The Muppets have always held a special place in our hearts and lives. Kate has often said that Kermit The Frog is a personal hero for her. The way he holds onto his moral code, inspires others, and isn’t afraid to chase his dreams. I just like puppet monsters. Go figure. That being the case, our love for the Muppets has cooled in the years following the untimely passing of Jim Henson. The last three films just weren’t the same, and with each passing movie, the quality of the writing really seemed to suffer and decline.

But the buzz surrounding this latest entry into the series seemed to indicate the rust was being removed from Great Muppet Machine. With admitted Muppet fan-boy Jason Segel staring, and even writing the movie, could the glory days be back?


With a story focusing on Segel, who plays Gary, and new Muppet “Walter,” this is a story that still has plenty of pigs, frogs, dogs, and weirdos, but now has the heart and soul that made the original Muppet Movie so endearing. Growing up in Smalltown, USA, Gary and Walter are brothers (yep) who are also the best friends either guy could ask for. They are an inseparable duo. But stress starts to show when Gary’s girlfriend Mary, played by Amy Adams, starts to feel that maybe, three is indeed something of a crowd.

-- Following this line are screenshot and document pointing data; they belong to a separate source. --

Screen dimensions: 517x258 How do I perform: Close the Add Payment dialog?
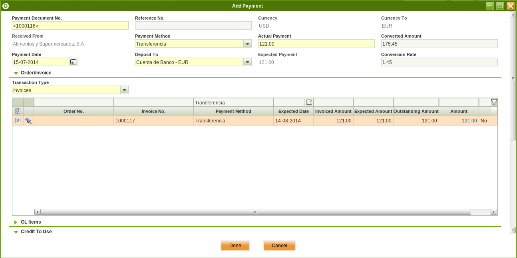coord(510,6)
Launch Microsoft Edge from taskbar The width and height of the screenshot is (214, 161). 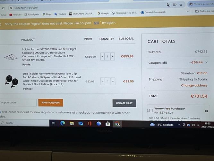click(63, 123)
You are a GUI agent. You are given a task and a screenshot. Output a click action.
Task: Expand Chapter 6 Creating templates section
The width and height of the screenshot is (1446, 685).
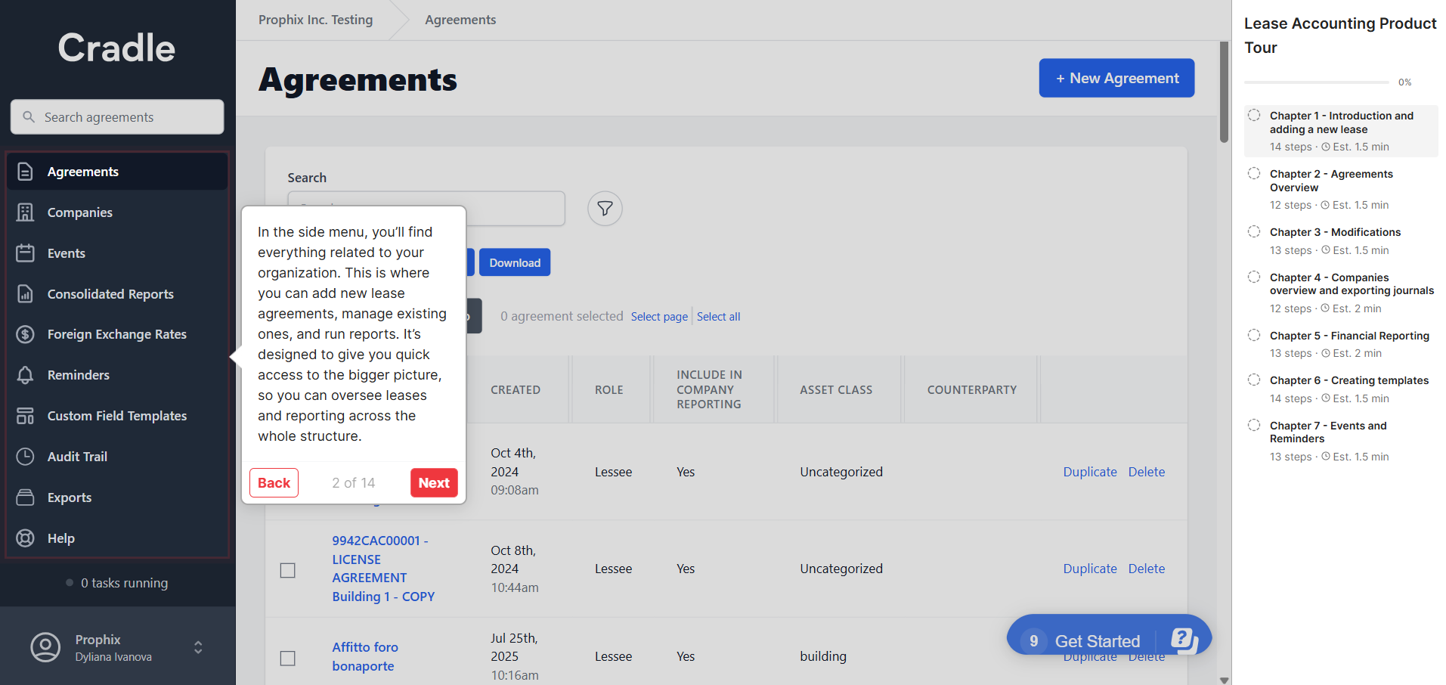(x=1348, y=380)
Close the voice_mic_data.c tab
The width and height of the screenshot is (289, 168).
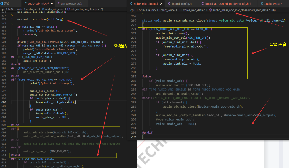[161, 4]
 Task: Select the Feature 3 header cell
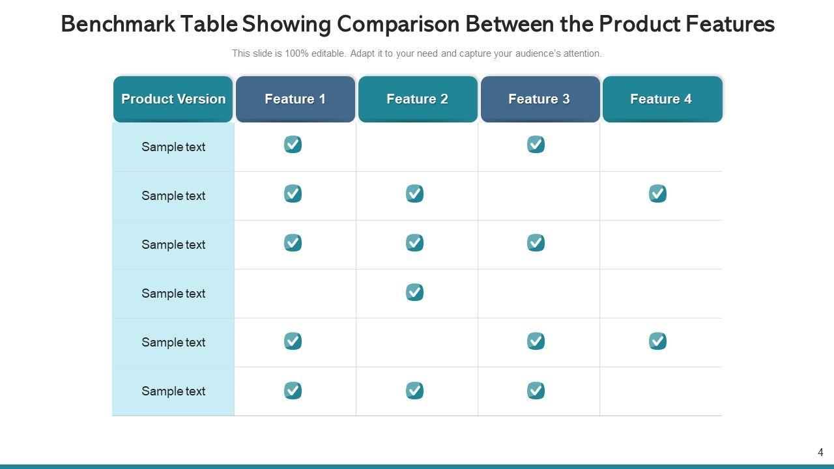(x=539, y=99)
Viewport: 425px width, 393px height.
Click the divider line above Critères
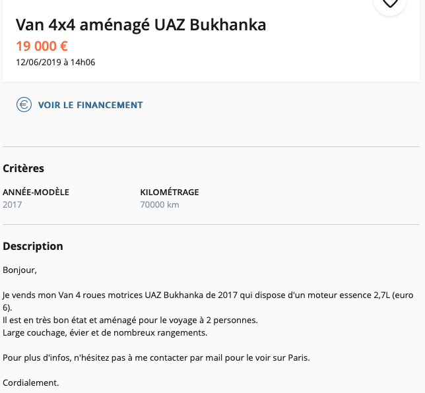[x=211, y=146]
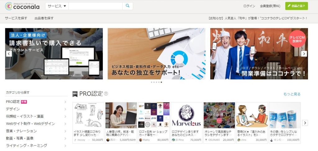Open 出品者を探す menu
The image size is (318, 151).
[44, 18]
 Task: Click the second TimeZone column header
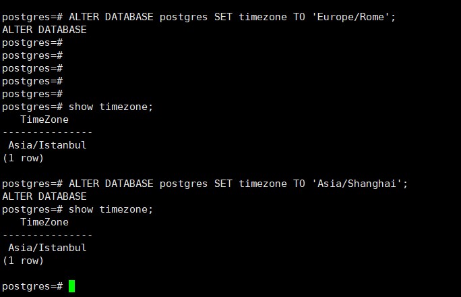pyautogui.click(x=44, y=222)
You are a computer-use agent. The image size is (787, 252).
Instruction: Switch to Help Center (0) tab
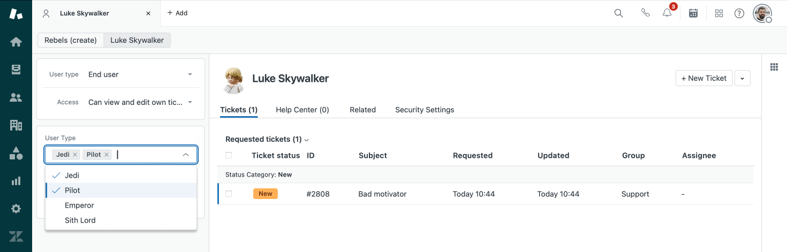click(302, 110)
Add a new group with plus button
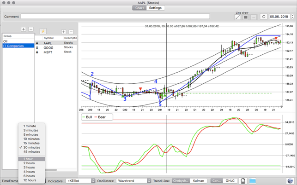This screenshot has height=185, width=297. pos(24,29)
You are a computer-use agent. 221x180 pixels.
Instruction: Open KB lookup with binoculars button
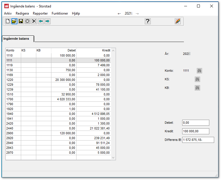[x=197, y=88]
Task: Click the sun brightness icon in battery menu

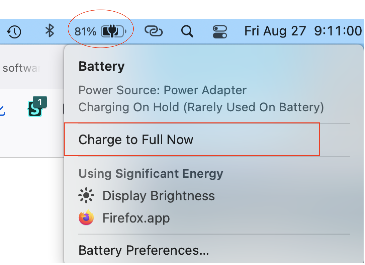Action: click(86, 195)
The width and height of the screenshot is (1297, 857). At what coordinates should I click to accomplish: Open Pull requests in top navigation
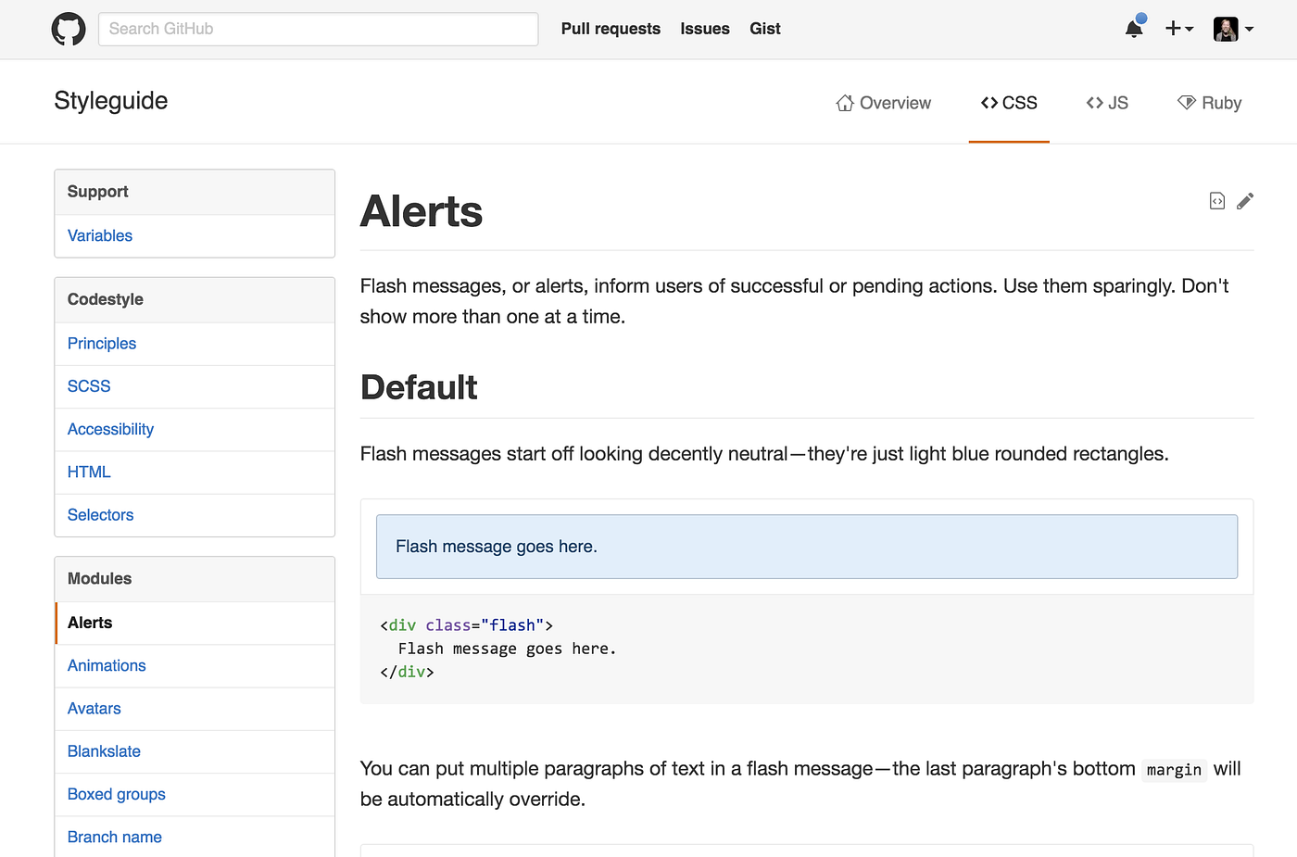(611, 29)
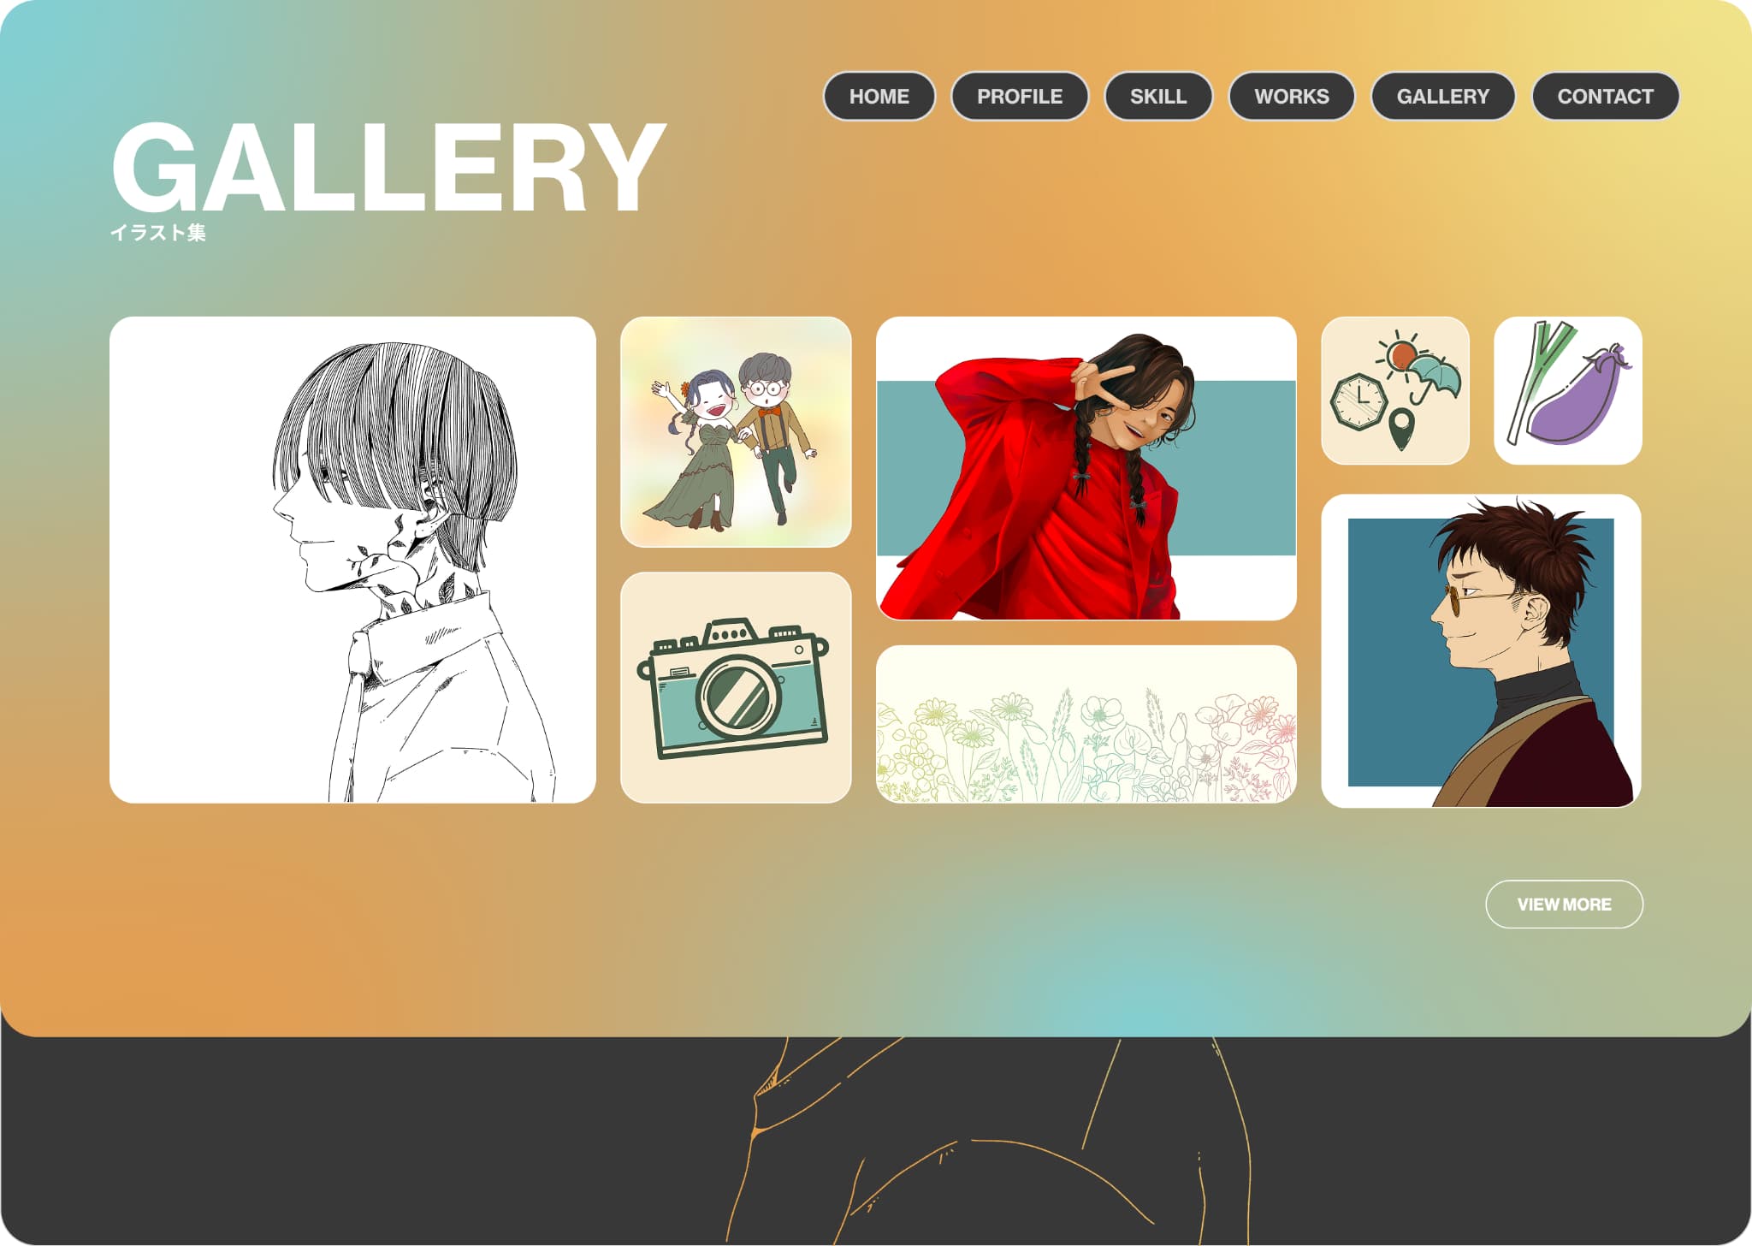Switch to the GALLERY nav pill
The image size is (1752, 1246).
(x=1443, y=96)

Gary and Mary head to LA for their anniversary. Being the world’s biggest Muppet fan, Walter tags along. While site seeing at the Muppet Theatre, we see that time has not been kind to our felt covered friends. The grand old building is condemned, and its residents are scattered far and wide. While hiding in Kermit’s old office, Walter learns of the plot by “Tex Richman,” played by a scene-chewing Chris Cooper, to exploit a clause in Kermit’s old Rich and Famous Contract that would give ownership of the theatre, and the Muppet name, to him.

Our friends manage to convince a now reclusive Kermit to come out of retirement and stage one final show to raise the money to save the theatre. And so, just like the Blues Brothers, Kermit and Company have to get the band back together. Only they have to save the theatre, not the orphanage. But I digress.

And so begins an epic road-trip to gather up all the old friends we love so much. Fozzie is heading a lounge act in Reno, Gonzo is a plumbing magnate, and Piggy is living high on the hog (sorry) in Paris. But the real story is how Walter, now with the reunited Muppets, stops being a Muppet fan-boy, and becomes a full-fledged part of the Muppet family.

And that’s really what the movie, and the Muppets in general, is really about: family. It doesn’t matter if you’re a pig, frog, dog, weirdo, or even a human. Family is about the ones you love. Even if you’re a weirdo.